Work to be completed: Please render the records starting at the line that contains "Locate an element on the screen. The" and ending at the line that contains "center [540, 274]." as a Markdown table with the columns Row and Line, numbering each row and leaving out blank lines.
::::::::
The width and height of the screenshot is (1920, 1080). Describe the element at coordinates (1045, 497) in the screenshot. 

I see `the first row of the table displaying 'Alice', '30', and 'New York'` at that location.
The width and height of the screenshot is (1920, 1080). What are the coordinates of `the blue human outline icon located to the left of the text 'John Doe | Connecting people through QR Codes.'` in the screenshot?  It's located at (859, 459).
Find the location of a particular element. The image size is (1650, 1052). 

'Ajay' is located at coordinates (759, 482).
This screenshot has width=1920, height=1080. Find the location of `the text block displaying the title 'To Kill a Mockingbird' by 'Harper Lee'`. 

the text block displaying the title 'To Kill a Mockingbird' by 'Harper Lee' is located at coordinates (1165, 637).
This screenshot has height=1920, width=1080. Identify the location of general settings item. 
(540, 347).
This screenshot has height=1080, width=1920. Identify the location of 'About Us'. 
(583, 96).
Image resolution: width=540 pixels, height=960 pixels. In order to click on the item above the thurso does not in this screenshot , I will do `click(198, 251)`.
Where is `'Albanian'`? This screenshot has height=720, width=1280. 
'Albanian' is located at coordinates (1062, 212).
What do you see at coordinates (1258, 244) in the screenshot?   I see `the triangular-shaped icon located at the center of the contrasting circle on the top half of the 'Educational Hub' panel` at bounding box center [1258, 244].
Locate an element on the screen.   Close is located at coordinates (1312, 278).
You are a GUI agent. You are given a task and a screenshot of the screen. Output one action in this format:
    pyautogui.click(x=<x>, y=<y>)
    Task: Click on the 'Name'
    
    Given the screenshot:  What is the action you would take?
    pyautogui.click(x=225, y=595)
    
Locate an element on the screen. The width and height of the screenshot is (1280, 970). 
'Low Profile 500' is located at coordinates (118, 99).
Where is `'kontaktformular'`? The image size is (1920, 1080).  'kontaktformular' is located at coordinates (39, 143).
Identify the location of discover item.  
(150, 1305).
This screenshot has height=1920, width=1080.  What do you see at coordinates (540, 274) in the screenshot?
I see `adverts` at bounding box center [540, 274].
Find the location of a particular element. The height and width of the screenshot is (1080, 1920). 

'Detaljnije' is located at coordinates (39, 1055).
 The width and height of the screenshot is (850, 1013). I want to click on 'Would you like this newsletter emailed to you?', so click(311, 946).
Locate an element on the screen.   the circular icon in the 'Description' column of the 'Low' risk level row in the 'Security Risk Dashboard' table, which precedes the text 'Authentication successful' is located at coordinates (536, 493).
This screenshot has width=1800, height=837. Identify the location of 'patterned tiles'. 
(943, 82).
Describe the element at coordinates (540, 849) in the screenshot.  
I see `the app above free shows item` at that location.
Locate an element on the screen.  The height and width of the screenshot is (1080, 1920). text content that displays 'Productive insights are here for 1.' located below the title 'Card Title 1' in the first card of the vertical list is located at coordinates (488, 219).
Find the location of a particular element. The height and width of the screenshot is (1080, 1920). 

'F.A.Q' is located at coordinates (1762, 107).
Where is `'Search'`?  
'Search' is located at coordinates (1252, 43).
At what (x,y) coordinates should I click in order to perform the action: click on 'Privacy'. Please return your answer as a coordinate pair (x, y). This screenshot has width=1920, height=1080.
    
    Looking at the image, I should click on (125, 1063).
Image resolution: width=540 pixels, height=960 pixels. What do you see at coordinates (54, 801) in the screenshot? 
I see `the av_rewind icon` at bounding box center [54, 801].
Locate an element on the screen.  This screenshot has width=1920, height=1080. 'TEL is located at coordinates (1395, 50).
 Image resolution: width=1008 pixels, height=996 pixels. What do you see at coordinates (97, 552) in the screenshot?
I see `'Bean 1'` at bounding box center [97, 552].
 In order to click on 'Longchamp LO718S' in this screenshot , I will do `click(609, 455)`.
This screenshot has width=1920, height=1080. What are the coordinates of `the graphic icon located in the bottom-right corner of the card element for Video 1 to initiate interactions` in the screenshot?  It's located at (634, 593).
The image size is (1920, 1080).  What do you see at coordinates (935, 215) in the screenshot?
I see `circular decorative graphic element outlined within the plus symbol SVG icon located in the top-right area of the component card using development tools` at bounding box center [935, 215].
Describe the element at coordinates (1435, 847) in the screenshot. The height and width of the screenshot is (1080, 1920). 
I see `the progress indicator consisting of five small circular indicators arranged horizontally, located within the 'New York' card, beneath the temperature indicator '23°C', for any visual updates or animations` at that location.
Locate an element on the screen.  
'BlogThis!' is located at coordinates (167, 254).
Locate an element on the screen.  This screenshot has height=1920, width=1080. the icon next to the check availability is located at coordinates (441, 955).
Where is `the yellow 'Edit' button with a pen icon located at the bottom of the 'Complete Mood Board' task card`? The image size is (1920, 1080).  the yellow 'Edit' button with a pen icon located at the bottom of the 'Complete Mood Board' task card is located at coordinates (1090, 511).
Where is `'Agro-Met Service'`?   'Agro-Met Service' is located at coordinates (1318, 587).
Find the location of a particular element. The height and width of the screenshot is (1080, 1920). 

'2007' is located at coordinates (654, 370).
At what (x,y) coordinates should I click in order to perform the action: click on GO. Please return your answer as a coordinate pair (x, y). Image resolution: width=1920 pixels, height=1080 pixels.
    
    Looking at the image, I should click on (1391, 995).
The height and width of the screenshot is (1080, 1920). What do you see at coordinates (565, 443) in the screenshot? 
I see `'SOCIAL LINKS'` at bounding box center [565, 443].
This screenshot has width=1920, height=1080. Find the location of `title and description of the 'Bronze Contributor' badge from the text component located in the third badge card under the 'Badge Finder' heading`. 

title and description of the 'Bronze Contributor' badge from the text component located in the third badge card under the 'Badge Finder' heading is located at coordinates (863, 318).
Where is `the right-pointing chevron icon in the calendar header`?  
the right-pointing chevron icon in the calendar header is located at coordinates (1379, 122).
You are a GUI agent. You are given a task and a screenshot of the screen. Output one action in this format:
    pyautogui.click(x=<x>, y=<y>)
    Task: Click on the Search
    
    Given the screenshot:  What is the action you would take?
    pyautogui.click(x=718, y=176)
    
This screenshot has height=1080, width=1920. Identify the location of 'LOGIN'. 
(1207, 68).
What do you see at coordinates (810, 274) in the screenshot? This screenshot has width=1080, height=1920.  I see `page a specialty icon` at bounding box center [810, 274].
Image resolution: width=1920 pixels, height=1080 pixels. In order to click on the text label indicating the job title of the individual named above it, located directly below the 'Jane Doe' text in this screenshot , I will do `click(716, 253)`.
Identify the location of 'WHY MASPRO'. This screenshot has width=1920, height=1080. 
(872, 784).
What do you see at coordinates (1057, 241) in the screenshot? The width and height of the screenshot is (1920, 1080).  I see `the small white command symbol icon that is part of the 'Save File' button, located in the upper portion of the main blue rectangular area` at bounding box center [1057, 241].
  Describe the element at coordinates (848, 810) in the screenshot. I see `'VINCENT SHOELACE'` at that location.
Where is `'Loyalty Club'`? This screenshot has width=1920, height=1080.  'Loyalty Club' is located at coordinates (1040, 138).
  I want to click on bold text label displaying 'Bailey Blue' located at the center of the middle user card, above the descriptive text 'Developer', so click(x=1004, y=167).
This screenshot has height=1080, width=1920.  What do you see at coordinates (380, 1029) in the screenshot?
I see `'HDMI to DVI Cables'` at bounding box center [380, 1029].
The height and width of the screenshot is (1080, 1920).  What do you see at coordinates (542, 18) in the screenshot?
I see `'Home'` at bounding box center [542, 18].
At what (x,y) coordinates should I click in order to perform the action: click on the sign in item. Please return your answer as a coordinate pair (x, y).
::::::::
Task answer:
| Row | Line |
|---|---|
| 1 | Locate an element on the screen. The width and height of the screenshot is (1280, 970).  |
| 2 | 'Low Profile 500' is located at coordinates (118, 99). |
| 3 | Where is `'kontaktformular'`? The image size is (1920, 1080).  'kontaktformular' is located at coordinates (39, 143). |
| 4 | Identify the location of discover item.   |
| 5 | (150, 1305). |
| 6 | This screenshot has height=1920, width=1080.  What do you see at coordinates (540, 274) in the screenshot? |
| 7 | I see `adverts` at bounding box center [540, 274]. |